Camp Plymouth is rich in history from the birth of our nation right up to present day.
The Crown Point military road was authorized for construction in 1759 to connect strategic military posts at Fort # 4 in Charlestown, New Hampshire to Crown Point on Lake Champlain. The military road was instrumental in moving troops and supplies in both the French and Indian War and the American Revolution. Later, the road became an important route for commercial traffic. Today, Scout Camp Road follows part of the road’s original route.
A farm was established on part of the property in the 1840s by Amos Pollard. One day in 1850, a young man was fishing in Buffalo Brook and discovered gold there. The man tried to keep his find a secret, but without success. By 1855, it was known as Gold Brook, and a commercial mining operation was set up. Up the stream at the now-abandoned village of Plymouth Five Corners, a mill and crusher were established, and many prospectors flocked to the area. One of the more successful operators, Rooks Mining Company, claimed to have earned more than $13,000 in a 6-month period in 1884. Such profits were seldom validated, and most investors lost their fortunes. Mr. Pollard himself never had much to do with searching for gold. He died in 1874 and is buried in the nearby cemetery.
When the Rooks Mining Company went bankrupt in 1889, Henry Fox, the superintendent, bought the mine. He continued to search for gold for thirty more years until his death in 1919. Today, remains of the mine operations can be seen along the brook, and although most of the mines themselves are outside of park boundary, for your safety stay away from all abandoned mines regardless of location. Most of the gold is known as “placer” gold, deposited by glacial action. Recreational gold panning for personal enjoyment is allowed in Buffalo Brook, however no other methods or commercial operations are allowed.

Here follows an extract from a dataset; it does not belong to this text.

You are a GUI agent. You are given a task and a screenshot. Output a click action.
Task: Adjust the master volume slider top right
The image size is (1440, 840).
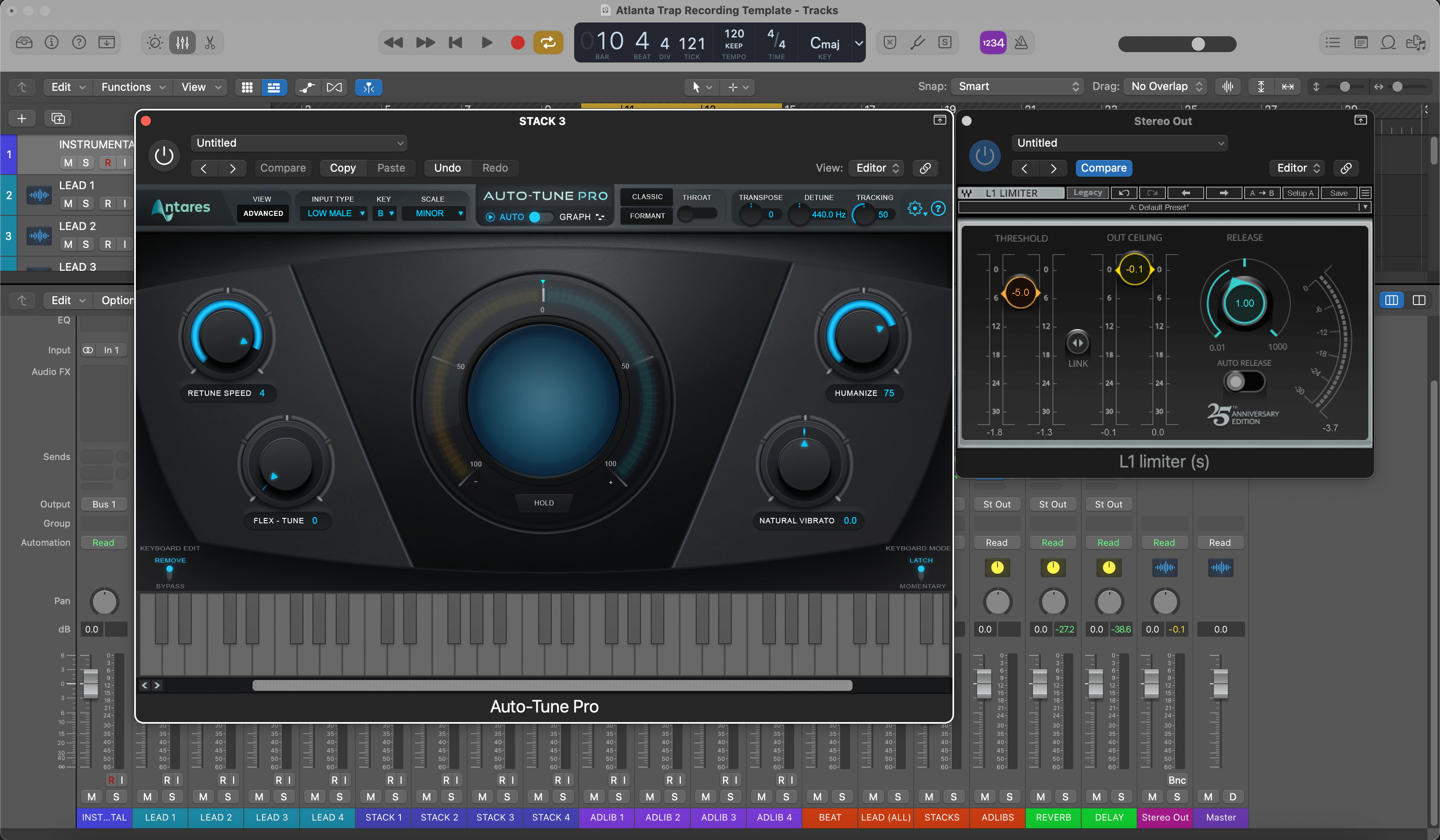pyautogui.click(x=1198, y=44)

In 1925, a girls’ summer camp was established here and operated for two years. In 1927, the property was purchased by the Boy Scouts of America and turned into Camp Plymouth, for which the park is named. At its height, the scout camp included camping sites for 10 troops, a trading post, archery range, rifle range, water front, and ceremonial camp fire area. In 1984, the property was conserved with the assistance of the Ottauquechee Land Trust and conveyed to the State of Vermont. Park facilities were constructed over the next few years and Camp Plymouth State Park opened to the public in 1989.
There is a group camping area on the south side of Buffalo Brook consisting of six lean-tos, tent/RV sites, pit toilets, and a large field for activities. On the north side of the brook there are a large picnic area, play area, sandy beach, horseshoe pits, concession, and boat rentals. Four rental cottages are fully furnished rental units. There is a large enclosed picnic shelter including a kitchen for larger groups as well as two smaller open pavilion-style picnic shelters.